Dinamarca 2012, Una actriz plancha sus vestuarios y un mantel antes de entrar en escena. Es su largo ritual cotidiano. Entre pliegue y pliegue de una inmensa tela blanca, aprende y recita poesías. Planchando, busca una lejana sensación de casa, a veces necesaria en esa vida en constante movimiento que la actriz había elegido a los 17 años, dejando su país y familia para irse a tierras nórdicas en busca de sueños teatrales.
El tiempo echa raíces y el desarraigo son flores espinadas. De la boca de la actriz surgen palabras extrañas en un idioma extraño. Es William Blake que habla de una inocencia oscura, de paisajes líricos pero al mismo tiempo aterradores; palabras que hablan de la pureza del alma y del acecho de las sombras. De alguna manera, esas palabras extrañas le recuerdan (a la actriz) aquellas muñecas guardadas en el desván de la casa de su abuela, aquellas muñecas viejas, aterradoras y bellas.

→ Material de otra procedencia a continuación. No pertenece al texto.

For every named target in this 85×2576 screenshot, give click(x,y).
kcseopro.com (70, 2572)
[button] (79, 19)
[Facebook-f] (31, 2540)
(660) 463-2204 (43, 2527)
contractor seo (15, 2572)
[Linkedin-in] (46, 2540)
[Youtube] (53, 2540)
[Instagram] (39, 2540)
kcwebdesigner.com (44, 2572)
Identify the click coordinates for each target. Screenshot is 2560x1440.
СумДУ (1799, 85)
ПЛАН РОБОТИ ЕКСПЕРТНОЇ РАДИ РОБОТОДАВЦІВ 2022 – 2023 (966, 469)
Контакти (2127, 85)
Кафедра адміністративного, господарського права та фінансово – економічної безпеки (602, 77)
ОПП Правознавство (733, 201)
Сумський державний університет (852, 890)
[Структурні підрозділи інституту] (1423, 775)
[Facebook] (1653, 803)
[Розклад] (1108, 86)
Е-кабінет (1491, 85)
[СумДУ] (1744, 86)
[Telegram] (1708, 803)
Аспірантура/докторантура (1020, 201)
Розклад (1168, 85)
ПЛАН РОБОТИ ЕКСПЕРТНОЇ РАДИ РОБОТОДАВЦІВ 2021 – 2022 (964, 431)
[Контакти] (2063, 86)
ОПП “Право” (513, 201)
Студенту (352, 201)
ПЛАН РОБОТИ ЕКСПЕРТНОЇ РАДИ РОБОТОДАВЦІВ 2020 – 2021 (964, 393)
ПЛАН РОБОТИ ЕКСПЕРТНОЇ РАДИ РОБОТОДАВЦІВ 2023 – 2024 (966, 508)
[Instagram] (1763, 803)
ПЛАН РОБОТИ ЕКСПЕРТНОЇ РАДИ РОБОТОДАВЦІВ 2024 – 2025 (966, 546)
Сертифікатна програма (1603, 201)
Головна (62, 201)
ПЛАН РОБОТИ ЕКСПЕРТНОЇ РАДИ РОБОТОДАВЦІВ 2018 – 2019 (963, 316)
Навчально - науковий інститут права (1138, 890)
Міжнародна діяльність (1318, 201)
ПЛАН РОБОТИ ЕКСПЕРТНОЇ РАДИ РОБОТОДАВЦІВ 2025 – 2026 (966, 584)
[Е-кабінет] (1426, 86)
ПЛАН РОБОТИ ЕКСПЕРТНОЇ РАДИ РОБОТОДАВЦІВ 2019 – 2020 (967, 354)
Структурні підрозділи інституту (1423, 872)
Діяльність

Así fue como, muchos años antes de que naciera este espectáculo, nació el personaje que lo habita: Una muñeca rota… Un recuerdo de un tiempo feliz, de una inocencia perdida. La construcción de mi muñeca fue simple: mi maestra Iben Nagel Rassmussen donó el traje, y yo fui encontrando los accesorios. Elena, mi hermana de oficio, fue mi compañera en la búsqueda del vestuario, entre tiendas de segunda, y objetos hechos con nuestras manos. Jugábamos con músicas que salían de su violín y las palabras extrañas que salían de mi boca. Había nacido un personaje. Cuando me veía en el espejo transformada en mi muñeca, me preguntaba ¿de cuántas historias habrá sido ella testigo? ¿Habrá vivido ese tiempo de “Cantos de la inocencia”? ¿Se habrá encontrado en los oscuros pasillos de los “Cantos de la experiencia”?